**Work order**
Every record must be given again word for word; no picture belongs in the copy.

**Records provided**
□ □ □ □ □ □ □

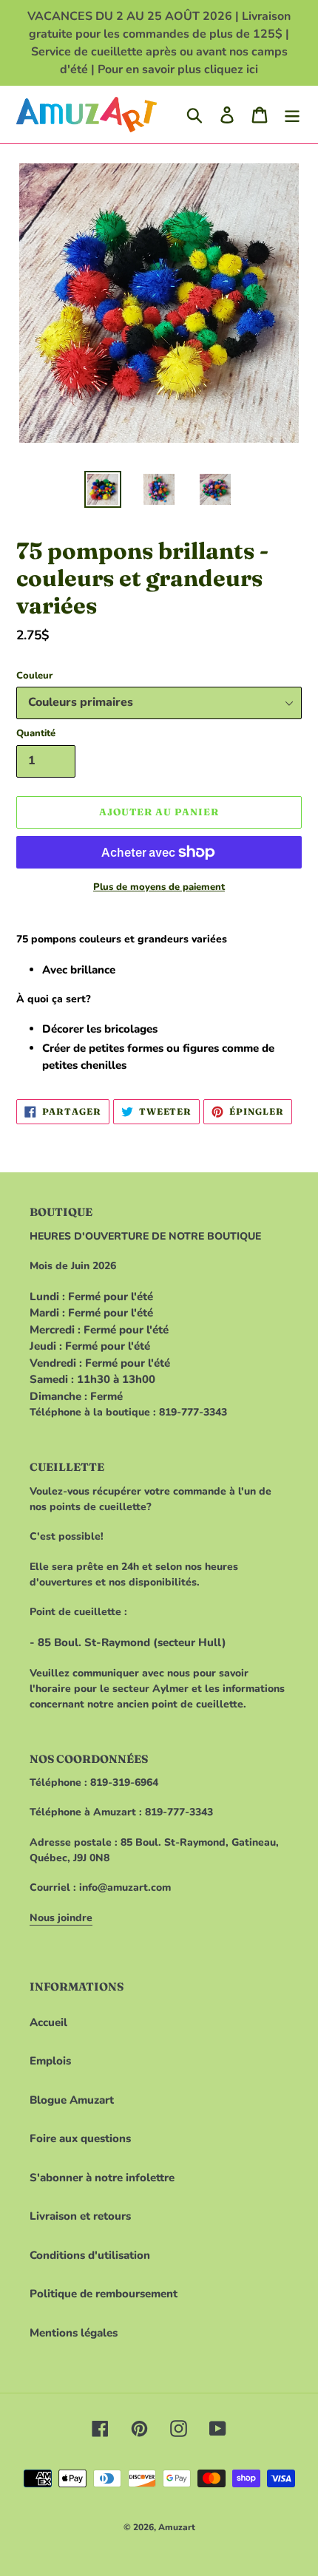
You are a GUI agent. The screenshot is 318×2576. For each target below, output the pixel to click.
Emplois (50, 2060)
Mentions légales (74, 2332)
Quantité (35, 733)
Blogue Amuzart (72, 2100)
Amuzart (176, 2527)
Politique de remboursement (103, 2293)
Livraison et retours (80, 2216)
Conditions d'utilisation (90, 2255)
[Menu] (292, 114)
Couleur (34, 675)
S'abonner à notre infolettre (102, 2177)
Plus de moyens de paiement (159, 887)
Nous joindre (61, 1918)
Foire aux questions (80, 2138)
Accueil (48, 2022)
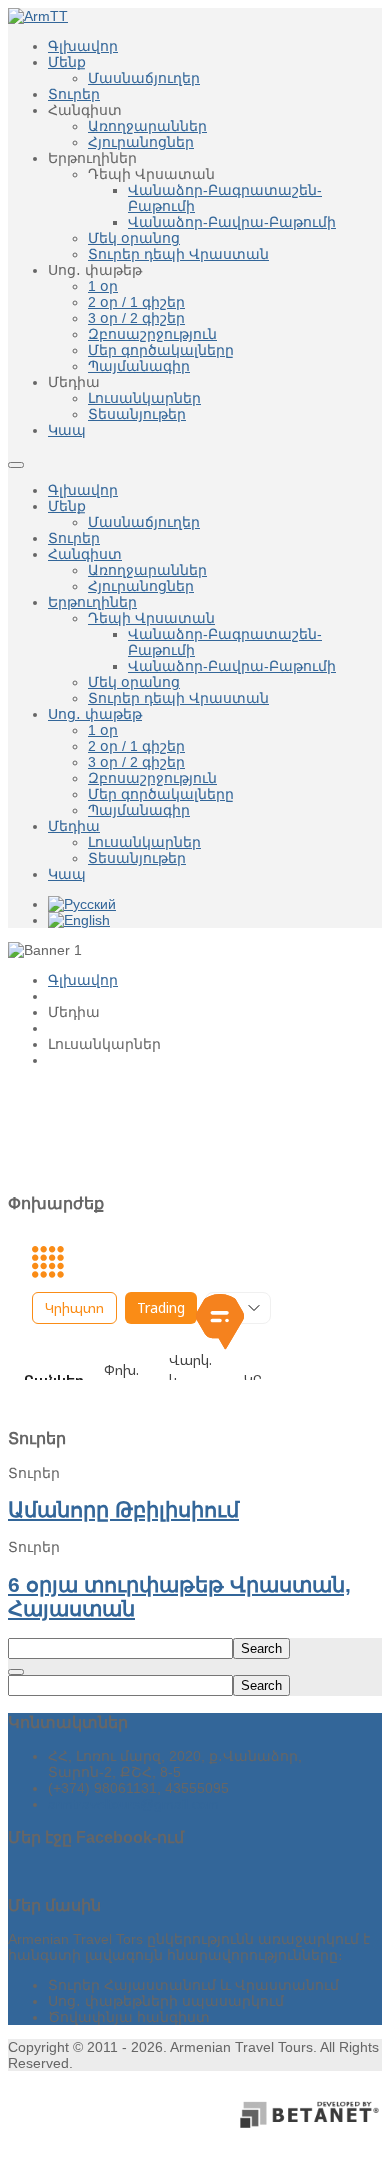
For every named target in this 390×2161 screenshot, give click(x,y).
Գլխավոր (83, 490)
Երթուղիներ (92, 602)
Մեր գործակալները (161, 794)
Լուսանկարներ (144, 842)
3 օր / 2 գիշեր (136, 762)
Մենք (67, 506)
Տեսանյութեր (137, 858)
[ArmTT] (38, 16)
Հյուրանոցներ (141, 586)
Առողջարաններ (147, 570)
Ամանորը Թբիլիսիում (123, 1509)
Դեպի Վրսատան (151, 618)
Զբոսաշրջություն (152, 778)
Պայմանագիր (139, 810)
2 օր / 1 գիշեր (136, 746)
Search (261, 1648)
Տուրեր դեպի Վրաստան (178, 698)
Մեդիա (74, 826)
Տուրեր (74, 538)
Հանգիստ (85, 554)
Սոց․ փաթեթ (95, 714)
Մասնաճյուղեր (144, 522)
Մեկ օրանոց (134, 682)
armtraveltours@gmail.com (133, 1804)
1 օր (103, 730)
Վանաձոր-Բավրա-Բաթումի (232, 666)
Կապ (67, 874)
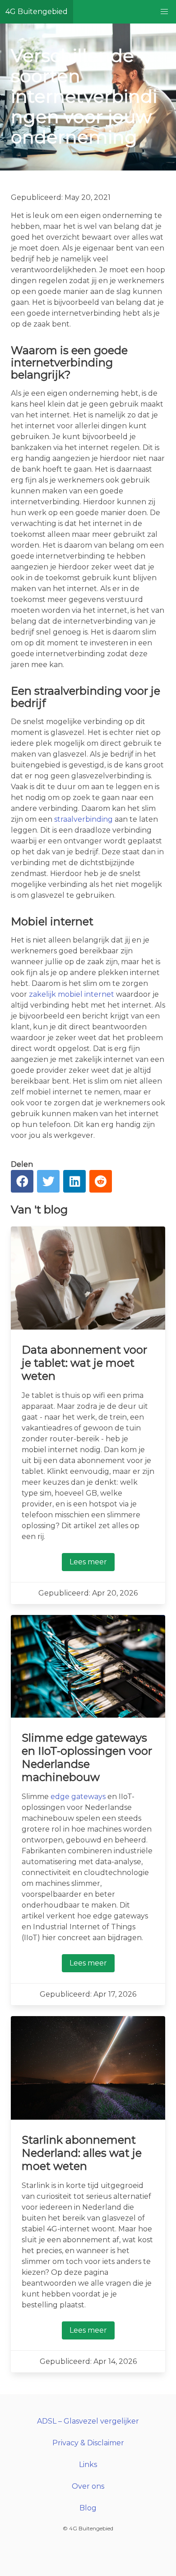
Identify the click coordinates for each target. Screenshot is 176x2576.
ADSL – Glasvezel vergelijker (88, 2421)
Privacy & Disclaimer (88, 2443)
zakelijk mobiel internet (71, 994)
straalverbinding (83, 819)
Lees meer (88, 1562)
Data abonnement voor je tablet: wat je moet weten (84, 1363)
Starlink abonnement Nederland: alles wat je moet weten (82, 2153)
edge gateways (78, 1796)
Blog (88, 2508)
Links (88, 2464)
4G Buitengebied (36, 11)
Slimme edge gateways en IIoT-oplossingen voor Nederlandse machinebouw (87, 1757)
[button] (164, 12)
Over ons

□ □ □ □ □ □ □

**Result below**
You are a GUI agent. The screenshot is 318×2576. For each target below, output the pixel to click.
Emplois (50, 2060)
Mentions légales (74, 2332)
Quantité (35, 733)
Blogue Amuzart (72, 2100)
Amuzart (176, 2527)
Politique de remboursement (103, 2293)
Livraison et retours (80, 2216)
Conditions d'utilisation (90, 2255)
[Menu] (292, 114)
Couleur (34, 675)
S'abonner à notre infolettre (102, 2177)
Plus de moyens de paiement (159, 887)
Nous joindre (61, 1918)
Foire aux questions (80, 2138)
Accueil (48, 2022)
For every named target in this 390×2161 screenshot, give click(x,y).
Գլխավոր (83, 490)
Երթուղիներ (92, 602)
Մեր գործակալները (161, 794)
Լուսանկարներ (144, 842)
3 օր / 2 գիշեր (136, 762)
Մենք (67, 506)
Տեսանյութեր (137, 858)
[ArmTT] (38, 16)
Հյուրանոցներ (141, 586)
Առողջարաններ (147, 570)
Ամանորը Թբիլիսիում (123, 1509)
Դեպի Վրսատան (151, 618)
Զբոսաշրջություն (152, 778)
Պայմանագիր (139, 810)
2 օր / 1 գիշեր (136, 746)
Search (261, 1648)
Տուրեր դեպի Վրաստան (178, 698)
Մեդիա (74, 826)
Տուրեր (74, 538)
Հանգիստ (85, 554)
Սոց․ փաթեթ (95, 714)
Մասնաճյուղեր (144, 522)
Մեկ օրանոց (134, 682)
armtraveltours@gmail.com (133, 1804)
1 օր (103, 730)
Վանաձոր-Բավրա-Բաթումի (232, 666)
Կապ (67, 874)
Identify the click coordinates for each target. Screenshot is 176x2576.
ADSL – Glasvezel vergelijker (88, 2421)
Privacy & Disclaimer (88, 2443)
zakelijk mobiel internet (71, 994)
straalverbinding (83, 819)
Lees meer (88, 1562)
Data abonnement voor je tablet: wat je moet weten (84, 1363)
Starlink abonnement Nederland: alles wat je moet weten (82, 2153)
edge gateways (78, 1796)
Blog (88, 2508)
Links (88, 2464)
4G Buitengebied (36, 11)
Slimme edge gateways en IIoT-oplossingen voor Nederlandse machinebouw (87, 1757)
[button] (164, 12)
Over ons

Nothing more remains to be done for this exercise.